→ **Data for this task**
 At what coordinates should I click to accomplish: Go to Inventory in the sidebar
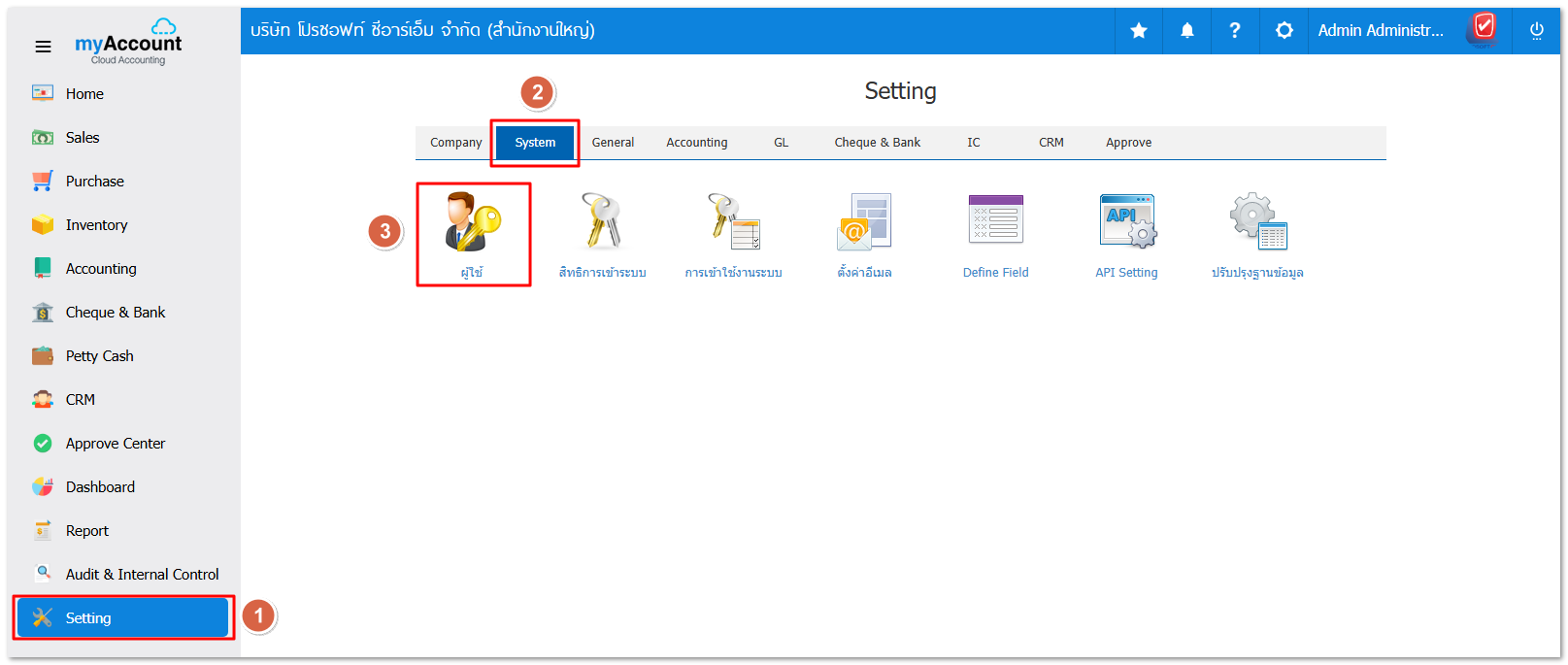click(x=96, y=225)
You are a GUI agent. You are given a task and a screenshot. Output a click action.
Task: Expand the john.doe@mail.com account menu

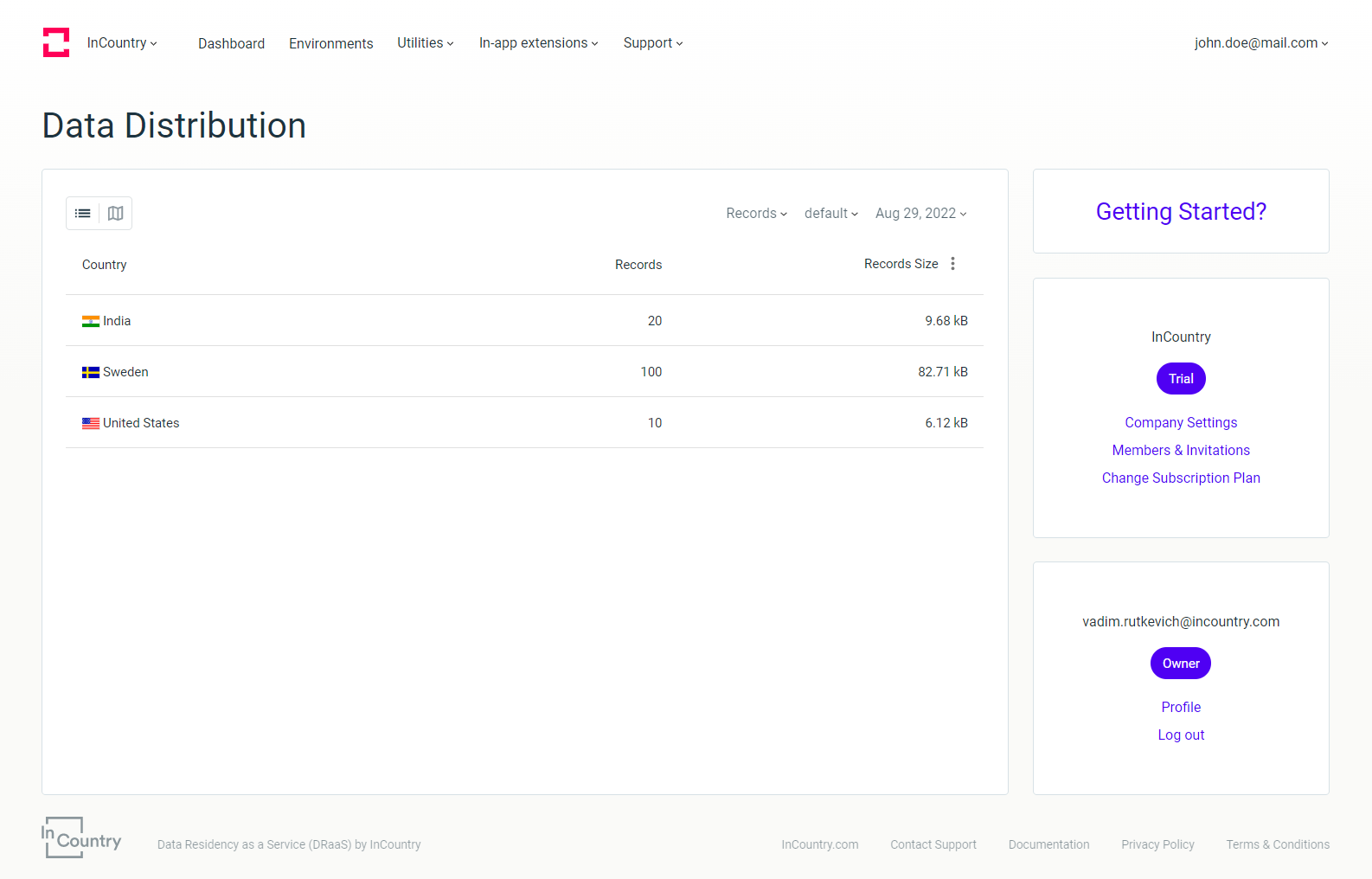tap(1260, 43)
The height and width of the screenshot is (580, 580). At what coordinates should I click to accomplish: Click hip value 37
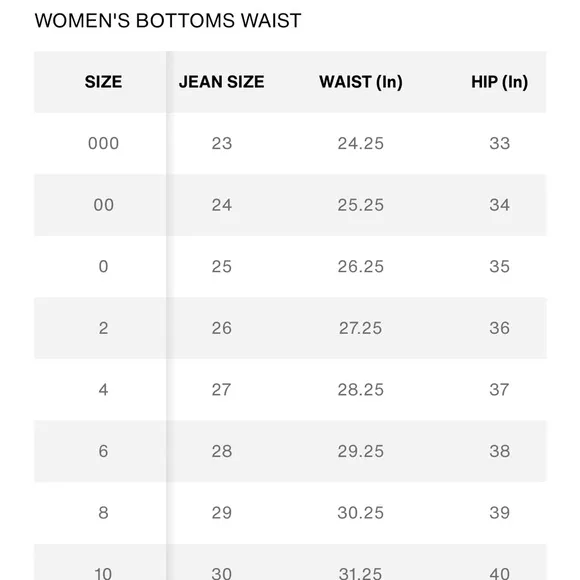(499, 390)
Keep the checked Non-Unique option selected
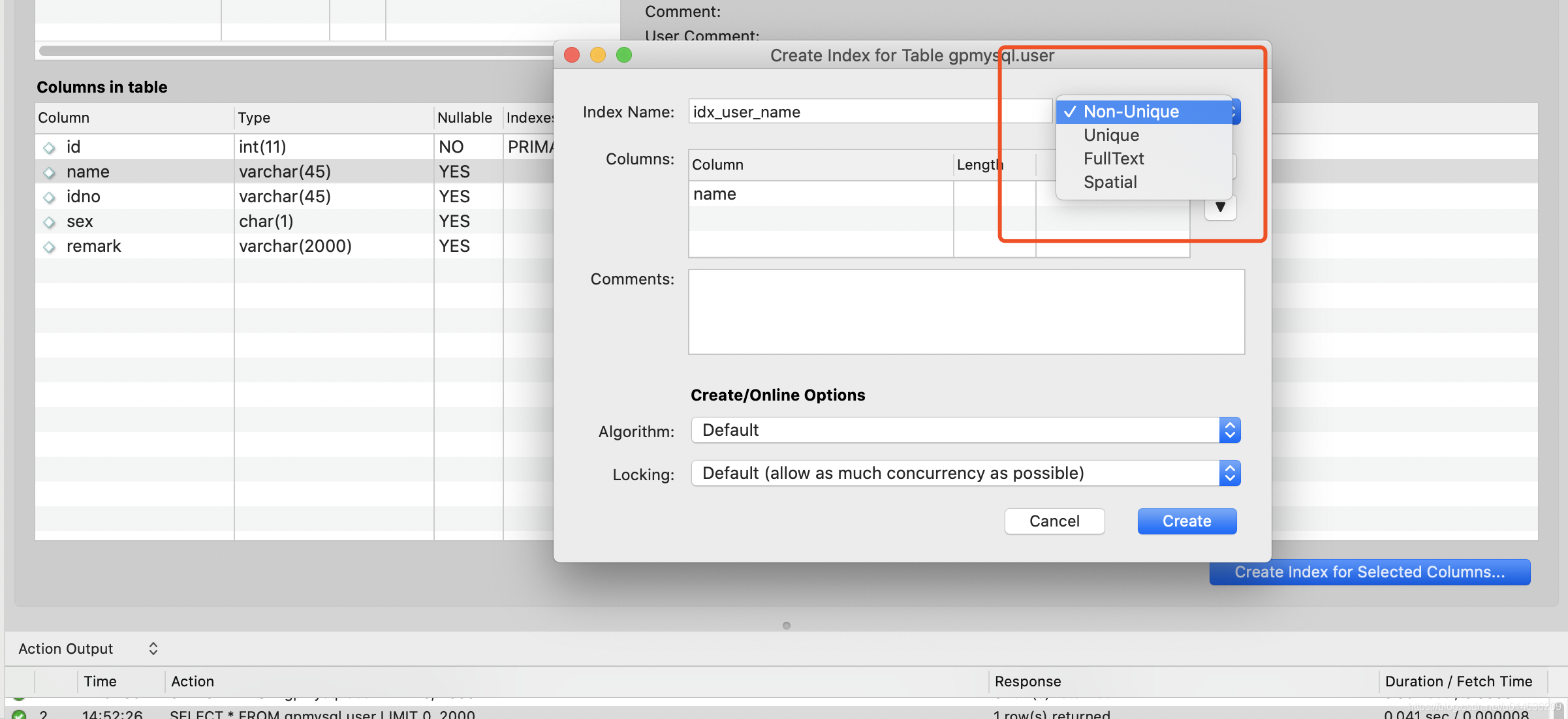The image size is (1568, 719). click(1131, 112)
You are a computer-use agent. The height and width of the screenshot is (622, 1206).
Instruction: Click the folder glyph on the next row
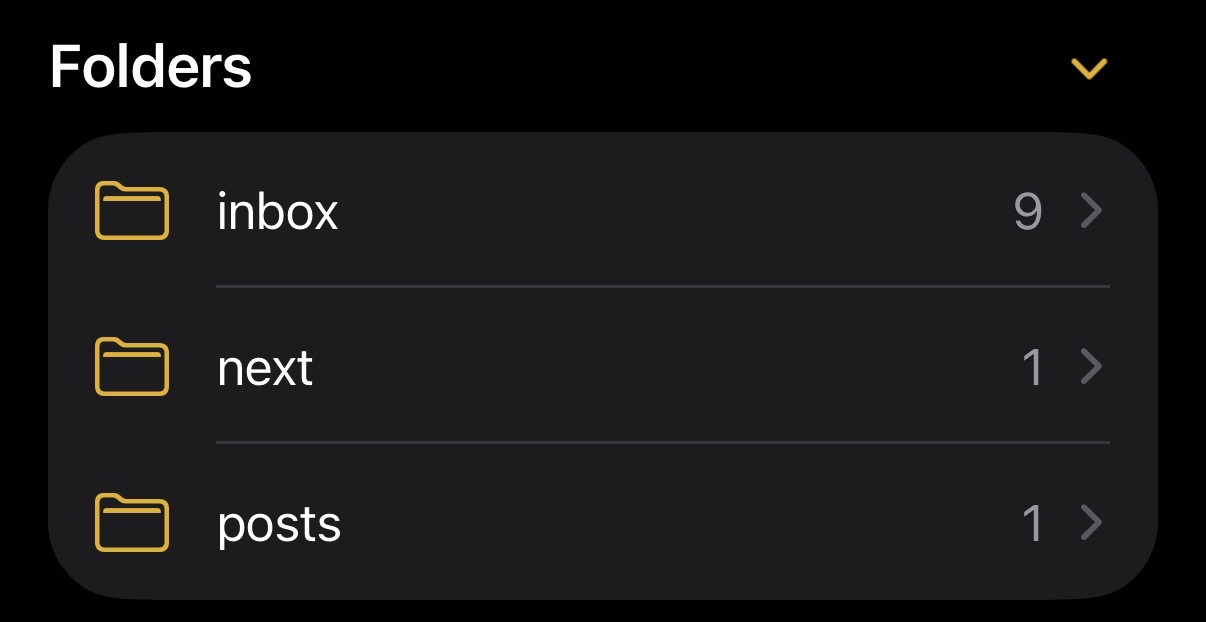pos(131,368)
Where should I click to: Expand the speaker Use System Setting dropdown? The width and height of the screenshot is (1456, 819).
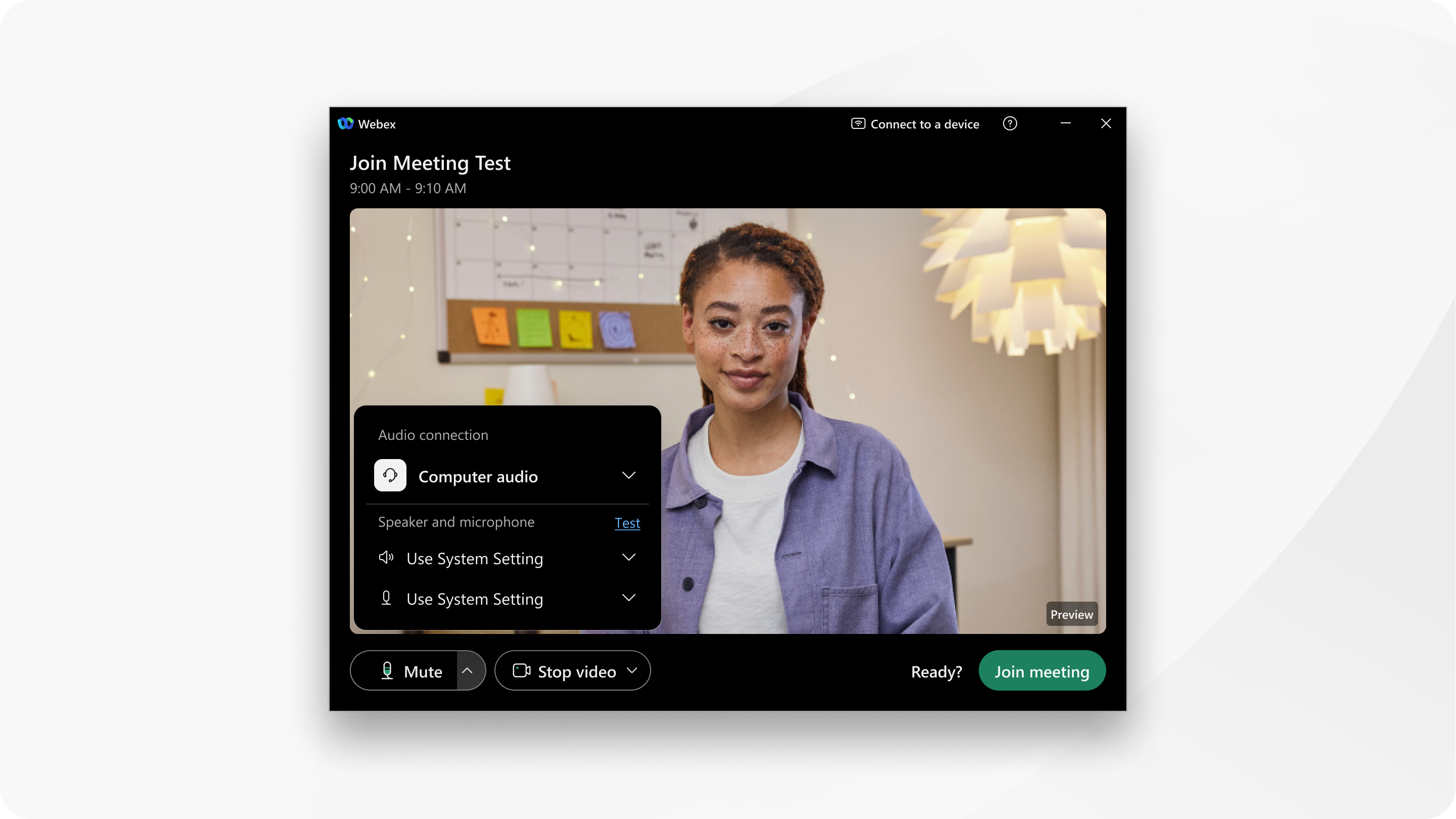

→ **What to produce**
Reproduce the material from its first line through the line containing "The image size", including both ends, and omit the pictures.

→ **Response to this task**
 At what coordinates should I click to accomplish: Go to Inventory in the sidebar
click(x=96, y=225)
You are a GUI agent. You are given a task and a screenshot. Output a click action.
Task: Expand the john.doe@mail.com account menu

tap(1260, 43)
The height and width of the screenshot is (580, 580). At what coordinates should I click to accomplish: Click hip value 37
(499, 390)
Keep the checked Non-Unique option selected
The image size is (1568, 719). click(1131, 112)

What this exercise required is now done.